Lol, I'm pretty sure ever FOTD I've ever posted has taken 10 mins to do or less. Maybe I'll go for 5 mins and see what I can come up with.


----------



## SChotgurrl (Jun 5, 2006)

*Purple is my power color *

Okay here's mine from this morning (6-05-06) starting time 9:59am EST--finished 10:07am!!! I dunno how I whipped this out in 8 minutes, but I'm pretty proud of myself 
	

	
	
		
		

		
		
	


	

















Sorry the second pic is all huge!!! Here's what I used:


Copper sparkle over entire lid (can't really see it though) 
Violet pigment on inner 1/2 (some "spilled" onto my lashline but I like it!) 
Mary Kate & Ashley (some kinda purple loose e/s in a tube w/ a sifter top---the labeling wore off cuz I've had this for almost 4 yrs...) on outer 1/2 
Lovely Lily pigment blended from crease up 
Macroviolet f/l with Rich Purple pigment over it on upper lashline 
Smolder eye kohl on waterline 
Maybelline Expert eyes pencil in Ebony Black on Brows 
Covergirl Fantastic Lash mascara 
mark. matte-nificent powder in Deeper 

Lips:
C.O. Bigelow Ultra Mentha Lip Shine w/ mark. Glow Baby Glow in Sugar Luxe on top, and Lotus Luxe in the center.....and Voila!!


----------



## Luxurious (Jun 7, 2006)

very nice.


----------



## michy_mimi (Jun 8, 2006)

Here is mine!  I was running late to meet a friend and threw this face on in about 8 minutes!  lol  It actually turned out okay I think  
	

	
	
		
		

		
		
	


	









I believe I used

Face:
Maybeline Pure Makeup in Light5
So Ceylon MSF all over
NARS Orgasm Blush
MAC Shimpagne MSF all over

Eyes:
UD Primer Potion
MAC Gracious Me Shadestick
MAC Da Bling e/s on lid
MAC Gateaux e/s in crease
MAC Almond Icing e/s to highlight
MAC Black Track Fluidline on upper lashline
MAC Black Tied on lower lash and water line
CG Lash Exact in Very Black

Lips:
Flowerosophy Lustreglass


----------



## iamgrape1119 (Jun 8, 2006)

wow, i love what you ladies have done.


----------



## faifai (Jun 9, 2006)

Here is mine, I took it a couple weeks ago and titled them "fast face". I remember doing the whole face in less than 5 minutes because I had to go to the mall right before it closed for the evening.
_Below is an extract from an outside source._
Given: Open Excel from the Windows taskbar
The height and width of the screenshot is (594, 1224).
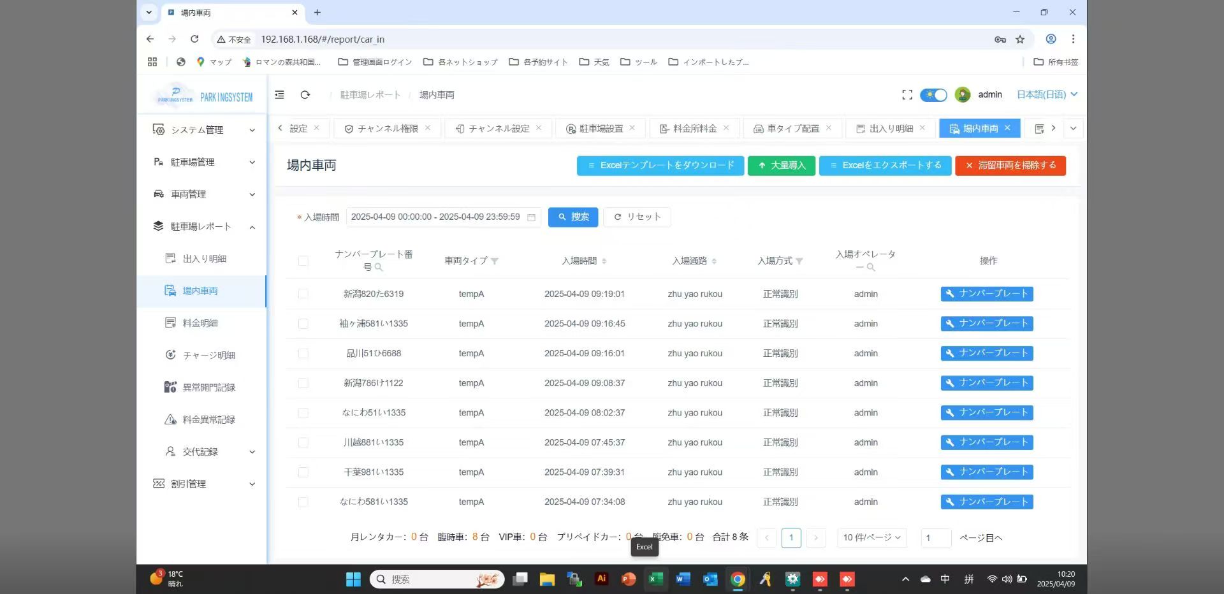Looking at the screenshot, I should click(x=655, y=579).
I'm wearing...eye base, creme eyeshadow, glitter eyeshadow, liner, mascara, clear lipgloss + blush on lips, sunscreen, and mattifying powder. Just threw it all on and hit the door running.





Eyes open





Eyes closed





While getting ready I threw a scarf over myself!





I guess the camera got me right before I could smile properly?


----------



## hollhaha (Jun 9, 2006)

Quote:

   Originally Posted by *faifai* 
_Here is mine, I took it a couple weeks ago and titled them "fast face". I remember doing the whole face in less than 5 minutes because I had to go to the mall right before it closed for the evening.

I'm wearing...eye base, creme eyeshadow, glitter eyeshadow, liner, mascara, clear lipgloss + blush on lips, sunscreen, and mattifying powder. Just threw it all on and hit the door running.





Eyes open





Eyes closed





While getting ready I threw a scarf over myself!





I guess the camera got me right before I could smile properly? 
	

	
	
		
		

		
		
	


	

_

 
Are you wearing lashes? It looks like #7"s


----------



## Lalli (Jun 9, 2006)

^^i think they're her natural lashes look the same in all her fotd's

ur gorjus faifai
	

	
	
		
		

		
		
	


	




 {mashallah}


----------



## faifai (Jun 9, 2006)

Quote:

   Originally Posted by *hollhaha* 
_Are you wearing lashes? It looks like #7"s_

 
 Quote:

   Originally Posted by *Lalli* 
_^^i think they're her natural lashes look the same in all her fotd's

ur gorjus faifai
	

	
	
		
		

		
		
	


	




 {mashallah}_

 
Lalli is right, they're my natural lashes (mashallah). Curling eyelashes and wearing incredibly waterproof mascara works wonders. This is what they look like from the side.


----------



## MacVirgin (Jun 9, 2006)

Well this is almost my everyday face. And i'm always in a hurry. I reserve extacly 10 min to get ready with my hair and mu. My priority are the brows.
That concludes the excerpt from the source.